No seré yo el que sugiera cambios porque los hispanohablantes nos sentirnos orgullosos de nuestras voces escritas. Dos dirigentes, sin embargo, se atrevieron a acercar la escritura al pueblo sin consultar al pueblo, los presidentes Mustafá Kemar Atatürk y Mao Tse Tung. El primero latinizó las grafías turcas que hasta entonces utilizaba el alifato del árabe. Lo hizo de la noche a la mañana un día de 1929. El chino comunista simplificó con la misma autoridad los caracteres de la escritura milenaria, y mira que nos parece difícil que los chinos le tomen cariño a esos rallajos, pero se lo tienen. Por eso los taiwaneses no aceptaron la modificación de Mao. Así fue como Turquía y China redujeron el número de analfabetos al poner a disposición del pueblo un sistema de escritura más racional.

La articulación de la lengua española presenta infinidad de variantes, no solo el seseo y ceceo o el yeísmo y no yeísmo. Cualquier frase suena distinta en Valladolid, en Sevilla, Tijuana, La Habana o Buenos Aires. La escritura las unifica porque no escribimos sesesión ni cececión, sino secesión, con independencia de lo que pronunciamos. La ortografía desempeña, por tanto, una función unificadora frente a las variantes.

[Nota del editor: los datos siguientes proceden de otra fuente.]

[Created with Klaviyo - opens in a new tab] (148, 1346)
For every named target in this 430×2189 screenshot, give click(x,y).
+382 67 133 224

Lo que me asombra es que se dé en la enseñanza mucha más importancia a la ortografía que a la ortología o normas de pronunciación correcta de los sonidos de una lengua, o a la oratoria, que es la expresión elegante, o al estudio del léxico o a la sintaxis. Parece interesar la escritura, un poco la lectura y casi nada la expresión oral, tan sugestiva y útil en las relaciones sociales.